Herr Präsident! Meine Damen und Herren! Das Landeskabinett hat in der letzten Sitzung beschlossen, dem Ausschuss dieses Gutachten vor

zulegen - allerdings unter der Bedingung, dass der Ausschuss die Vertraulichkeit der Sitzung beschließt.

(Beifall bei den GRÜNEN und bei der SPD)

Vielen Dank. - Eine zweite Zusatzfrage stellt Herr Kollege Bäumer. Bitte!

Herr Präsident! Meine sehr geehrten Damen und Herren!

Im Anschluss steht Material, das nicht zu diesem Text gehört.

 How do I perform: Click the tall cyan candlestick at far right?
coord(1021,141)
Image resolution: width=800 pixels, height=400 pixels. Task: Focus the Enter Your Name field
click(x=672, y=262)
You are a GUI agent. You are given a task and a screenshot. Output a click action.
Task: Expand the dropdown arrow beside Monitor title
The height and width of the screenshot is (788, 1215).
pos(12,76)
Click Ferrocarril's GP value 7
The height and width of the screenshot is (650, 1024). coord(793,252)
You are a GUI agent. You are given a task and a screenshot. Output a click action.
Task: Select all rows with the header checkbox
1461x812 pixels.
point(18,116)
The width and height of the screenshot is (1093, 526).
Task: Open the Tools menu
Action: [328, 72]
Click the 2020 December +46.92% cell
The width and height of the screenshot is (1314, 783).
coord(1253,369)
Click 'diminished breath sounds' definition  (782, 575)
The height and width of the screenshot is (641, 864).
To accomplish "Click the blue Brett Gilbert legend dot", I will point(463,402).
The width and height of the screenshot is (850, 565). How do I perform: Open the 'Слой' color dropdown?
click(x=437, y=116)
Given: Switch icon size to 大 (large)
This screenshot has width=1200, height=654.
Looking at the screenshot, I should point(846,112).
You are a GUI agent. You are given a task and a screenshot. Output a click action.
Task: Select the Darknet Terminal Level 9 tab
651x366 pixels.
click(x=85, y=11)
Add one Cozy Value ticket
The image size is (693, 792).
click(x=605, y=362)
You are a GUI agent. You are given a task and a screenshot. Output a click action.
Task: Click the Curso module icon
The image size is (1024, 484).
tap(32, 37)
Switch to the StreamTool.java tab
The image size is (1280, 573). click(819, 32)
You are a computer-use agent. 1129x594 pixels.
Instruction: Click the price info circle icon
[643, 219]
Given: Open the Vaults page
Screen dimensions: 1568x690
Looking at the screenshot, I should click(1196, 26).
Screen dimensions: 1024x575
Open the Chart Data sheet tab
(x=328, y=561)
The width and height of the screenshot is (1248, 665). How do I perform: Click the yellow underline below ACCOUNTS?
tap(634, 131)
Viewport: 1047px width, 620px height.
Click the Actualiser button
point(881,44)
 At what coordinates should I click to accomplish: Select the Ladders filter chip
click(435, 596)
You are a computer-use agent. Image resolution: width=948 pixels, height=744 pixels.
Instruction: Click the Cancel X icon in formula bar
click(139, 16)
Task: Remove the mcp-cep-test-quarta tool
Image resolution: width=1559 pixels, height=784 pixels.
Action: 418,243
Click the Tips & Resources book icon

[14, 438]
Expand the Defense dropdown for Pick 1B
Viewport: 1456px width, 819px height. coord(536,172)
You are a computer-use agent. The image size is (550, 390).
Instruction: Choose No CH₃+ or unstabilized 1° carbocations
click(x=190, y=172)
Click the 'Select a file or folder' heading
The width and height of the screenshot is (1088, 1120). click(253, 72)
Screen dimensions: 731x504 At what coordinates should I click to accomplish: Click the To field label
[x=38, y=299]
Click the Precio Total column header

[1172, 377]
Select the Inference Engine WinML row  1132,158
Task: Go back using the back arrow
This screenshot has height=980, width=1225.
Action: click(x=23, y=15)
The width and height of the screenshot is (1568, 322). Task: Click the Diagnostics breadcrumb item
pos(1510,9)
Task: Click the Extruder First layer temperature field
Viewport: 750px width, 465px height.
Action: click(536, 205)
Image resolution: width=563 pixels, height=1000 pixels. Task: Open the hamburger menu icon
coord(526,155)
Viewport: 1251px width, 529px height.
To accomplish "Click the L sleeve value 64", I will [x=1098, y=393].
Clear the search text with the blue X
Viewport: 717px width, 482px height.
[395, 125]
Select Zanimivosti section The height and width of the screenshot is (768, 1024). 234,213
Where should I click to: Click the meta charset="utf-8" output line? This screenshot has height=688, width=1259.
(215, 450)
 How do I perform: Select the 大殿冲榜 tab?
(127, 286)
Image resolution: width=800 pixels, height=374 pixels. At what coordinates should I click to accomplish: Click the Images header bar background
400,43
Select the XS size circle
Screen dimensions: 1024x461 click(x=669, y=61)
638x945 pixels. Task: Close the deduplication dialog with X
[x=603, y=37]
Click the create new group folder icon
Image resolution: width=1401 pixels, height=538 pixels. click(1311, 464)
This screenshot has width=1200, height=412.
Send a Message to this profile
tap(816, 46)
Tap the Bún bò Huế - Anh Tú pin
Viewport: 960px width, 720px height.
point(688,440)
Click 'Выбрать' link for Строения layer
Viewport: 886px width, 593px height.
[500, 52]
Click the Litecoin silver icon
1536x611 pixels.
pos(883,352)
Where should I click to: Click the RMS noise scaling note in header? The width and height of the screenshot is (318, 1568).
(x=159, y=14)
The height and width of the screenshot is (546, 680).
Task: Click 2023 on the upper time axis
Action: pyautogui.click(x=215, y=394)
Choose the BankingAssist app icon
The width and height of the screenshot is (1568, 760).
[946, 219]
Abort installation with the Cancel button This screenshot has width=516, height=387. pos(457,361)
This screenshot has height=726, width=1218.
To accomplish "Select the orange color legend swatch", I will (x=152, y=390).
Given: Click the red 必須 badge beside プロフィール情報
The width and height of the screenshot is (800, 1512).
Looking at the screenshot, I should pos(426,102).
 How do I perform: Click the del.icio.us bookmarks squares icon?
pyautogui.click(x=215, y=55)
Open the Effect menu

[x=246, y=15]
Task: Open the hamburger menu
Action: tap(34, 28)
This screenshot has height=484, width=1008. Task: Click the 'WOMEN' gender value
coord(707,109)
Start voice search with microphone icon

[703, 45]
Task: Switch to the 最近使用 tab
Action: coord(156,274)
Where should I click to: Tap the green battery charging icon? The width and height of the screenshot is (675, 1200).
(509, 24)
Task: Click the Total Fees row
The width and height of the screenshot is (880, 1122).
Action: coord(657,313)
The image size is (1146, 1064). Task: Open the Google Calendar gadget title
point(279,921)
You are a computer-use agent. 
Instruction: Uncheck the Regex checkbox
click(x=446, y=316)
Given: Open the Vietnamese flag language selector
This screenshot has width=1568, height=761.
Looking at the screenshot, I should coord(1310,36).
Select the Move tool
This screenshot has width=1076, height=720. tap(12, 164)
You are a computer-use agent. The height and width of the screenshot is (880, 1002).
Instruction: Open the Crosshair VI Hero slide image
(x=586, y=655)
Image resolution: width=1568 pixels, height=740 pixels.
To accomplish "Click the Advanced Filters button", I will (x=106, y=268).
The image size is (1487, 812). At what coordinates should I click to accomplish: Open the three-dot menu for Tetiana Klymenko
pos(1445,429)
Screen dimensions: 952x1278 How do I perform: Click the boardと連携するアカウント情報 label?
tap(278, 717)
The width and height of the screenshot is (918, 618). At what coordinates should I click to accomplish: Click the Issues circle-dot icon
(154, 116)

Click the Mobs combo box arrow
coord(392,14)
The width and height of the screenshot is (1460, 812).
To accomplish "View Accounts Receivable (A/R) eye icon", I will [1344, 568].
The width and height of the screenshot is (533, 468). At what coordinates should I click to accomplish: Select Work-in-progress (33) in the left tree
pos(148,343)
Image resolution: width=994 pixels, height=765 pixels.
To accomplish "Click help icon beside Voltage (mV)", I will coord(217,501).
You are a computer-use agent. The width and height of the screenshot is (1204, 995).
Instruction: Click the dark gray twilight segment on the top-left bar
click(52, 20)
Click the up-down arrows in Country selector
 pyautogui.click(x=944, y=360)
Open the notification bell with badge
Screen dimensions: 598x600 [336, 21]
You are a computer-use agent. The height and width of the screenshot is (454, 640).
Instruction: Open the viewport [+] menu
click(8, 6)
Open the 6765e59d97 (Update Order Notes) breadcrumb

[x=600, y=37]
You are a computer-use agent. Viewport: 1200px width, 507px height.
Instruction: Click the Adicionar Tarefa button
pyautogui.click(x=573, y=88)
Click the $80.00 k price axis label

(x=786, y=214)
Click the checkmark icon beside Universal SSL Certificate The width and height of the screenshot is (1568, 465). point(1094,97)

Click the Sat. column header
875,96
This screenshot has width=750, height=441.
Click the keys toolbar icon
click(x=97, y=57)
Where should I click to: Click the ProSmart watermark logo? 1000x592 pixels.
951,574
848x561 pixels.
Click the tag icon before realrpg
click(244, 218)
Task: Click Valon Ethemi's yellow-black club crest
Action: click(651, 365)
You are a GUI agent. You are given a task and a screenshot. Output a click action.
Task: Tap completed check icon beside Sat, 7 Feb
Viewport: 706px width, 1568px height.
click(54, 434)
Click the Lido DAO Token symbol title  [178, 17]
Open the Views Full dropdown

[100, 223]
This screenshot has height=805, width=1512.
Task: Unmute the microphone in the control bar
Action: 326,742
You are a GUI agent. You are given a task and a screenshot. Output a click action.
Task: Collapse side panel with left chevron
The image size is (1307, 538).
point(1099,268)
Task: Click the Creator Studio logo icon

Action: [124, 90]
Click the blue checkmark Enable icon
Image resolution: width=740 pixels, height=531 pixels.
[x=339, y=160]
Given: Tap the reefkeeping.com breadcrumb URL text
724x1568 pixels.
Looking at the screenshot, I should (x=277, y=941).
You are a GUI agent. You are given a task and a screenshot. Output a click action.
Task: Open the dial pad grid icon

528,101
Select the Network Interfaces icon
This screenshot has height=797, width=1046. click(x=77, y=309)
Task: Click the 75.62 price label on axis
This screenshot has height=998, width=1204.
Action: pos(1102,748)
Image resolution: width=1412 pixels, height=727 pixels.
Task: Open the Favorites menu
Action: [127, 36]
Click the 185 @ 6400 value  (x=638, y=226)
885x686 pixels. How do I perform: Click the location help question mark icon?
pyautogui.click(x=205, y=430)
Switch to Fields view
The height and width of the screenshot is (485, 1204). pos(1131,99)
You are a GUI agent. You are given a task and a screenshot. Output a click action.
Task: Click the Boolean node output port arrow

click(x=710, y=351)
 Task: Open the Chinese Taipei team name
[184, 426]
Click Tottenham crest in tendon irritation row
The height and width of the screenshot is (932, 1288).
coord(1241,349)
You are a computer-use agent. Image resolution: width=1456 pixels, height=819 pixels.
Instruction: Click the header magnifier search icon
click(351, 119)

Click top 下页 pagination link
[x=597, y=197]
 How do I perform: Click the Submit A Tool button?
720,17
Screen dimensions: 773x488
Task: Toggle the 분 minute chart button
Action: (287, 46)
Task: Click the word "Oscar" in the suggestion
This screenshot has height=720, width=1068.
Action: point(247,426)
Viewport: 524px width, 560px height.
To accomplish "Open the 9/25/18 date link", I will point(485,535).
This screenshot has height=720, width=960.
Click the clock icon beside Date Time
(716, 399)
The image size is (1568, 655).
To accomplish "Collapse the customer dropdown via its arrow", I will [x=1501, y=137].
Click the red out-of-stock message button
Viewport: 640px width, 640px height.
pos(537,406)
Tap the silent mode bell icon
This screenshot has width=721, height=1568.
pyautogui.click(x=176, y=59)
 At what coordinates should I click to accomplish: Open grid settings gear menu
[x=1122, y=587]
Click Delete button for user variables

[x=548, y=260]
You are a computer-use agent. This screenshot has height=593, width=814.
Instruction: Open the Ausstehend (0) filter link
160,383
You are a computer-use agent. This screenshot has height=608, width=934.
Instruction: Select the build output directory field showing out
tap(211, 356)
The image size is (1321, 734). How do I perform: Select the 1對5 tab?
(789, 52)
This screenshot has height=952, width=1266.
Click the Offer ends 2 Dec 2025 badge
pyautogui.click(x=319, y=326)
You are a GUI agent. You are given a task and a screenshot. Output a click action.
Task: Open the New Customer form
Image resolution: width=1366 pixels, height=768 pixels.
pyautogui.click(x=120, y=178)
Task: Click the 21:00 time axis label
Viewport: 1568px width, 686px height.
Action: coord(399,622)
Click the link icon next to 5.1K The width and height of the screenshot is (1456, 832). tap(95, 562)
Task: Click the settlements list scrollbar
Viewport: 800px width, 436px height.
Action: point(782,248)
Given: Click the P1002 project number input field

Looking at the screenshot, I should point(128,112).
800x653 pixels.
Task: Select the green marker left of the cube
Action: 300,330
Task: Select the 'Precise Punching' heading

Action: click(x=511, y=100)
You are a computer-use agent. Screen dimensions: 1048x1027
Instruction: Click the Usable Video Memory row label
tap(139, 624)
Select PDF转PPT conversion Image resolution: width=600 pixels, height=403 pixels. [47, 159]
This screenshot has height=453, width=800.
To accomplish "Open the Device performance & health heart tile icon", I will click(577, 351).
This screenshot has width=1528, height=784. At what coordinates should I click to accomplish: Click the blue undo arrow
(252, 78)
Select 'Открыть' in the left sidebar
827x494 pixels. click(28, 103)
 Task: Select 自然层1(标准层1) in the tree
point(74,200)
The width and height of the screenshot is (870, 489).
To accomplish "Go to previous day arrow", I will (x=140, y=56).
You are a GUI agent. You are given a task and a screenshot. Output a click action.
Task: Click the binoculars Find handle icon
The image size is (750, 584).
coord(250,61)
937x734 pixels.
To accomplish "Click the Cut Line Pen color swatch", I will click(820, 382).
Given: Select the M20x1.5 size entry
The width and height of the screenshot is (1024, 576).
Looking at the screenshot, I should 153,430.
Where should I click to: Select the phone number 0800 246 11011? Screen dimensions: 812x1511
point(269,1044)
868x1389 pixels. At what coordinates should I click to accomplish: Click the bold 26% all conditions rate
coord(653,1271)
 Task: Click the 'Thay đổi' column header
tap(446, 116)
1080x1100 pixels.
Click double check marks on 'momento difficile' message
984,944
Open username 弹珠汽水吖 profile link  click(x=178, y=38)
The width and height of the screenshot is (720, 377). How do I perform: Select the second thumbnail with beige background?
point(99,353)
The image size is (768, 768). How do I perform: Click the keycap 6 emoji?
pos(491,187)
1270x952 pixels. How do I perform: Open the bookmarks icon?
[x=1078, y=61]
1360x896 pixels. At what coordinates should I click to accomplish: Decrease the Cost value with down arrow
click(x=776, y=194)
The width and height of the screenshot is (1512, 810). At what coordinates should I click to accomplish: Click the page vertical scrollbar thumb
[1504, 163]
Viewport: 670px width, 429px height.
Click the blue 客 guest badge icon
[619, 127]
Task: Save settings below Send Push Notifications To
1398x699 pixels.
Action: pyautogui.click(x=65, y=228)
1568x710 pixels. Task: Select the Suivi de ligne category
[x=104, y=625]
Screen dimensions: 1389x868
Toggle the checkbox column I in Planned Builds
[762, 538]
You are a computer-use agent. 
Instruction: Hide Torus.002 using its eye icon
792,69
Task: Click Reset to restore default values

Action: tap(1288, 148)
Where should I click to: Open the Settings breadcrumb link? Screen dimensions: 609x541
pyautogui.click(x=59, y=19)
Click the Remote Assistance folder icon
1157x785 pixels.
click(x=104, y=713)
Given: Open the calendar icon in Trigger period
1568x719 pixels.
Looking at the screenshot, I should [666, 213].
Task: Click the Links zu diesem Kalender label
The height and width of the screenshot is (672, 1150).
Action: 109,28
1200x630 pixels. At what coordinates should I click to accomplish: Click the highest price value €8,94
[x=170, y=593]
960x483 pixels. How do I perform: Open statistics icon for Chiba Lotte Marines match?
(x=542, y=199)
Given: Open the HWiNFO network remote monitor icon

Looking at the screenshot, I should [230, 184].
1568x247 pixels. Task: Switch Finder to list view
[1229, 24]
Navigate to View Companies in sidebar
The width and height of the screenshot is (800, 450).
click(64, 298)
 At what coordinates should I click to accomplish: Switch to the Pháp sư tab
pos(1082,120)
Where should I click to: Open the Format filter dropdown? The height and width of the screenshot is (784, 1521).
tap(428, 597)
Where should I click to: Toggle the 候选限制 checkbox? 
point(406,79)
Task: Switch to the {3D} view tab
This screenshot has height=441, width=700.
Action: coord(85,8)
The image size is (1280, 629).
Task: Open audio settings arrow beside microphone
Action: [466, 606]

Frau Ministerin, kurze präzise Fragen lassen auch präzise Antworten erwarten. Ich hatte gefragt, wann es vorgelegt wird. Dass Sie noch damit zu tun haben, ist mir klar. Ich hatte aber präzise gefragt, wann es vorgelegt wird.

(Helge Limburg [GRÜNE]: Das hat sie gesagt!)

- Das hat sie nicht gesagt.

(Helge Limburg [GRÜNE]: Doch! Sie hat eine präzise Zusage gegeben!)

- Das hat sie nicht gesagt, Herr Kollege.

(Volker Bajus [GRÜNE]: Doch, habe ich doch gehört! Das hat sie gesagt!)

- Ja, wann denn? Morgen?

(Volker Bajus [GRÜNE]: Gerade eben, an diesem Punkt!)